> [EXCERPTED PASSAGE]
--- START ---

(Cross-posted from The Clade, Community Environmental Blog)
Though it likely won’t get much press play aside from brief mentions tacked on to coverage of his current proposal to completely de-fund the state’s welfare program, California governor Arnold Schwarzenegger is proposing to cut $213 million out of the state parks’ budget over the next two years, almost certainly forcing the closure of many of California’s 279 state parks.
The San Francisco Chronicle quotes Parks spokesperson Roy Stearns as saying four-fifths of State Parks in California – at least 223 parks – may face closure.
The plan, as it now stands, is to cut $70 million of the $150 million the park system receives from the state’s general fund in fiscal year 2009-10, which begins July 1. The rest would be cut out in the 2010-11 budget.
Eliminating general fund support for the parks would mean that virtually every employee would be laid off.
“When you add up the money in our general fund, it almost exclusively goes to pay people,” Stearns said. “If you eliminate that money, you lay everybody off, so there is nobody left to run parks. If you have nobody to run parks, you have to close them.”
California’s state parks system is the most biologically diverse in the US, covering 1.4 million acres of the state, including about a third of the state’s coastline. Biomes as varied as marine tidepools, old-growth redwood, desert limestone caves, fan palm oases, coastal rhododondron “hells,” oak-chaparral savanna, and alpine conifer forests are represented in the park system, as are some of the last remaining acres of Central Valley riparian forest and one of two major northern elephant seal rookeries in the world. The parks stretch across 812 miles, from Pelican Beach on the Oregon Border to Picacho on the Colorado river near Mexico.

--- END ---

> [SUPPLIED DATA]
--- START ---

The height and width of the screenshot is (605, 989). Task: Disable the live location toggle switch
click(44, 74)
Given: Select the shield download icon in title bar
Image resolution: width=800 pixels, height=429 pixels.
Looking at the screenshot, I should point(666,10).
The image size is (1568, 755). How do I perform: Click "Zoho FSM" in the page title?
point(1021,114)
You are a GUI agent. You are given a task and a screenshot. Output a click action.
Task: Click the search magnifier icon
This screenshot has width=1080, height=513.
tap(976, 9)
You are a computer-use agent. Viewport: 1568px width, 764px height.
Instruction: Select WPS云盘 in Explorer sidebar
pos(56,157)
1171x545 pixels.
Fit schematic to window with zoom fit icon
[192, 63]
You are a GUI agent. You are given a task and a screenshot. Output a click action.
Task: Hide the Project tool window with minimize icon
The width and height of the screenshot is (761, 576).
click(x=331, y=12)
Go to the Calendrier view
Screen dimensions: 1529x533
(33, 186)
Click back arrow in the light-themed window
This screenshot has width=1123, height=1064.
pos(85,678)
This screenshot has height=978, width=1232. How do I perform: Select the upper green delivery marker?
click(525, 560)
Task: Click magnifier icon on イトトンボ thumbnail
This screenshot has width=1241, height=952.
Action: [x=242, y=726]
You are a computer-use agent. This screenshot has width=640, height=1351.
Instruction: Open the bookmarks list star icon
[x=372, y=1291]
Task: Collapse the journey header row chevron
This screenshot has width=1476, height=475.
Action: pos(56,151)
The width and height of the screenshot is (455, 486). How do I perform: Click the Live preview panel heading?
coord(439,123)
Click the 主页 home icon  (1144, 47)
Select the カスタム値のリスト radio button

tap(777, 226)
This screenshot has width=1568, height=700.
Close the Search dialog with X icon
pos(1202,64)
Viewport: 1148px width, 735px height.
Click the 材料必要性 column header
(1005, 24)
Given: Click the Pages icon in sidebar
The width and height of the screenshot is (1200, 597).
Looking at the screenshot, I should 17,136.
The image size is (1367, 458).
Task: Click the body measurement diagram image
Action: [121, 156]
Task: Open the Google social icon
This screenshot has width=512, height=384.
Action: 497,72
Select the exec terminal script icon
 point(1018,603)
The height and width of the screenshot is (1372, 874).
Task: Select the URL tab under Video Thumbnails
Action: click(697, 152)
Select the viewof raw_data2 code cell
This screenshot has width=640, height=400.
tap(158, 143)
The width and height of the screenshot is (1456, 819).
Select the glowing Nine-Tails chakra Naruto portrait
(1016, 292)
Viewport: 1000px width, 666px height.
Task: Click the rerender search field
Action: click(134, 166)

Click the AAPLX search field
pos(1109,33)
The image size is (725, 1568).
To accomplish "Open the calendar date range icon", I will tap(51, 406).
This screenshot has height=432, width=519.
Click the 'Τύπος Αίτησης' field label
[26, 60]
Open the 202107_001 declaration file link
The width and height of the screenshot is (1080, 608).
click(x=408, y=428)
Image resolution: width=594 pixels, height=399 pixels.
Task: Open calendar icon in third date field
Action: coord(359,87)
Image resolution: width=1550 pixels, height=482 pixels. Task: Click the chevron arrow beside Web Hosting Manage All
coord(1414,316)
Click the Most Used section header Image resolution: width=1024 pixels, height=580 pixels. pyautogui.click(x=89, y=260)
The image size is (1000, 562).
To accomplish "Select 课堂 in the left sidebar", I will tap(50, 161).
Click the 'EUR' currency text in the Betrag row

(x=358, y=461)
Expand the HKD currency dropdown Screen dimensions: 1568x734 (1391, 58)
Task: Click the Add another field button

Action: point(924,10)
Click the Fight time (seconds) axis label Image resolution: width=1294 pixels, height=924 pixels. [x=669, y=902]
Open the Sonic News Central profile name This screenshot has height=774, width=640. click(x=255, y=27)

--- END ---

> [TASK ITEM A]
Rewrite everything in the passage on California state park cuts from "The San Francisco" down to "the 2010-11 budget.", putting "budget year" in place of "fiscal year".
> [TASK ITEM B]
Carry on the piece about California's state park budget cuts from the point at which it stops.

> [EXERCISE RESPONSE A]
The San Francisco Chronicle quotes Parks spokesperson Roy Stearns as saying four-fifths of State Parks in California – at least 223 parks – may face closure.
The plan, as it now stands, is to cut $70 million of the $150 million the park system receives from the state’s general fund in budget year 2009-10, which begins July 1. The rest would be cut out in the 2010-11 budget.

> [EXERCISE RESPONSE B]
The system also maintains seven State Vehicular Recreation Areas. It is unknown whether any of the SVRAs would be slated for closure. If they are, frustrated OHV users would likely turn their attentions from these sacrifice areas onto less-devastated lands. A similar scenario could occur with snowmobilers barred from the agency’s 19 “SNO-PARKS” in the Sierra Nevada.
The proposed cuts come in the wake of California voters’ rejection of a handful of band-aid revenue-enhancement initiatives last week. The vote pushed a projected $15 billion deficit to $20 billion. Tax cuts supported by Schwarzenegger have reduced state revenues by more than ten billion annually since 2004: a significant portion of the current deficit comprises interest payments on debt incurred in previous years as a result of those cuts.